The single biggest issue I see working in this area today are two things:
Lack of historical context. People have no clue about the history of quantitative management (rocky, lots of ups and downs)
And sales. Terrible, terrible salesmanship from nerds.
Anyone involved in this field professionally needs to read this book.
Rapidly.
I am definitely going to give this a read. After decades of more or less using GOFAI, the last eight years has mostly been machine learning and deep learning. Lately I have been scratching an itch to combine old fashioned symbolic AI with more modern deep learning (hybrid systems). I started a new job on Monday where I think this may happen.
From the table of contents, the four examples look appropriate for looking at ML in the context of large real world problems.

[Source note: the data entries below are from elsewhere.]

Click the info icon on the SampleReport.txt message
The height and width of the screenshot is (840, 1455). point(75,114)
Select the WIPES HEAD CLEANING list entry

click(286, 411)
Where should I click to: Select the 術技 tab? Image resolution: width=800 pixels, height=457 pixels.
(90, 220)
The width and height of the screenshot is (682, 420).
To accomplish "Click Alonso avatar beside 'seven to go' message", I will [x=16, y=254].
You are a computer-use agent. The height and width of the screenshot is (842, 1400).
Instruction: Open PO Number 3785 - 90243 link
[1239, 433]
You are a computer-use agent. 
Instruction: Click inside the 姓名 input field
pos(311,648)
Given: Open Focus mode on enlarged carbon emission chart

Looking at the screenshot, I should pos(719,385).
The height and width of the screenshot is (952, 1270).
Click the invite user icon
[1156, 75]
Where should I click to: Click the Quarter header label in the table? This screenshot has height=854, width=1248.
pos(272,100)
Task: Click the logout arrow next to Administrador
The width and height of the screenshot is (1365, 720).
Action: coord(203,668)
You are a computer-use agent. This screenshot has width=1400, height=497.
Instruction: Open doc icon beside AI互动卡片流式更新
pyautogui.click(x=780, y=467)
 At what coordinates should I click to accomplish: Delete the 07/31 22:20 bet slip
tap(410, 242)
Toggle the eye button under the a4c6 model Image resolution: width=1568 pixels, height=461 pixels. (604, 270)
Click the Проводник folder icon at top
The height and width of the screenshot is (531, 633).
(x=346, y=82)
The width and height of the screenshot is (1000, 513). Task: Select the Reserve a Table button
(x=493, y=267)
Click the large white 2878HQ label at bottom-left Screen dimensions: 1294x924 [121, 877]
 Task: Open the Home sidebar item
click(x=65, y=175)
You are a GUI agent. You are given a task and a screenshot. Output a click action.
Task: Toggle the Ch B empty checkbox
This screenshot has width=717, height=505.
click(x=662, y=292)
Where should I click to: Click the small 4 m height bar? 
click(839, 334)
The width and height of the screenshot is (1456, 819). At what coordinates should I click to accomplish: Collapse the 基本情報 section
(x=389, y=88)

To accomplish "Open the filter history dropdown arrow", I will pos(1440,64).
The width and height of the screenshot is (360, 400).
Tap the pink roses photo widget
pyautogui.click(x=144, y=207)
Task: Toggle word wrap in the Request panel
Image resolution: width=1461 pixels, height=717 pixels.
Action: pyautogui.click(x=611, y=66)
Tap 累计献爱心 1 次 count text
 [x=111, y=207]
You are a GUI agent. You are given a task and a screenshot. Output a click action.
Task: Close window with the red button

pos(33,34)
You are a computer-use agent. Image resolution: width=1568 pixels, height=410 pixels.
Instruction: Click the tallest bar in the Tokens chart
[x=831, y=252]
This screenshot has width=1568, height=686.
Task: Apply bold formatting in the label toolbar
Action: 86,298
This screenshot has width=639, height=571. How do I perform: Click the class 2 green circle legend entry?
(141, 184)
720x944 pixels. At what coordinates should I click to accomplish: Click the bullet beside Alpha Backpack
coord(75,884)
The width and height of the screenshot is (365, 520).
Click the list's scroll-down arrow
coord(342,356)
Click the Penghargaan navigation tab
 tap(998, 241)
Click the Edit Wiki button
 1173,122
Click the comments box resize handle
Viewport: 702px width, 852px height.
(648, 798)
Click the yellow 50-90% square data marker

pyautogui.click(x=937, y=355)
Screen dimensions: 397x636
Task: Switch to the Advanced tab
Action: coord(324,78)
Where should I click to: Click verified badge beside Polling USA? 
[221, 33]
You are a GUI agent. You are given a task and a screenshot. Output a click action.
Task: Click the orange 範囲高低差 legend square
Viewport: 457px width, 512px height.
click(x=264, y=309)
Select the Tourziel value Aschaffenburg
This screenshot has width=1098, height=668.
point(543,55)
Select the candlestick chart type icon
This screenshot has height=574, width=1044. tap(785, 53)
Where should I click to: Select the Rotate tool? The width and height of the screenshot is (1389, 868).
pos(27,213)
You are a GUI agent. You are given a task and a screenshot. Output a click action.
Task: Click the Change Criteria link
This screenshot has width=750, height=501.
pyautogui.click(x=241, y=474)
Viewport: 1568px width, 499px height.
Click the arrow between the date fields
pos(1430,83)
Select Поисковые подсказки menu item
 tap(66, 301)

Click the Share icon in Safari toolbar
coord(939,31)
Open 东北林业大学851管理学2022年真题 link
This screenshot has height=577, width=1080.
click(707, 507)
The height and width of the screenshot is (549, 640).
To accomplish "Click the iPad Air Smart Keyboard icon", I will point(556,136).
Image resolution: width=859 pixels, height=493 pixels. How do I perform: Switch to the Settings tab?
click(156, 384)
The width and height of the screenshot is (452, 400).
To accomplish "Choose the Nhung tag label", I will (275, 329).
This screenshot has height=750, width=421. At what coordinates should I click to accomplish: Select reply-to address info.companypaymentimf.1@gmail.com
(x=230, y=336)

This is also quite practical for large consultancy firms. Most of the chapters, I’ve had clients discuss with me (such as Responsible AI). Personally, I think it could have went away from the applications as it was too high level.
Data scientists are not software engineers.
They analyze data, they don't produce applications.
Not everything in the world is written for the benefit of software engineers.
But in the book, computation is one of the three braids comprising data science. And they include software engineering in computation.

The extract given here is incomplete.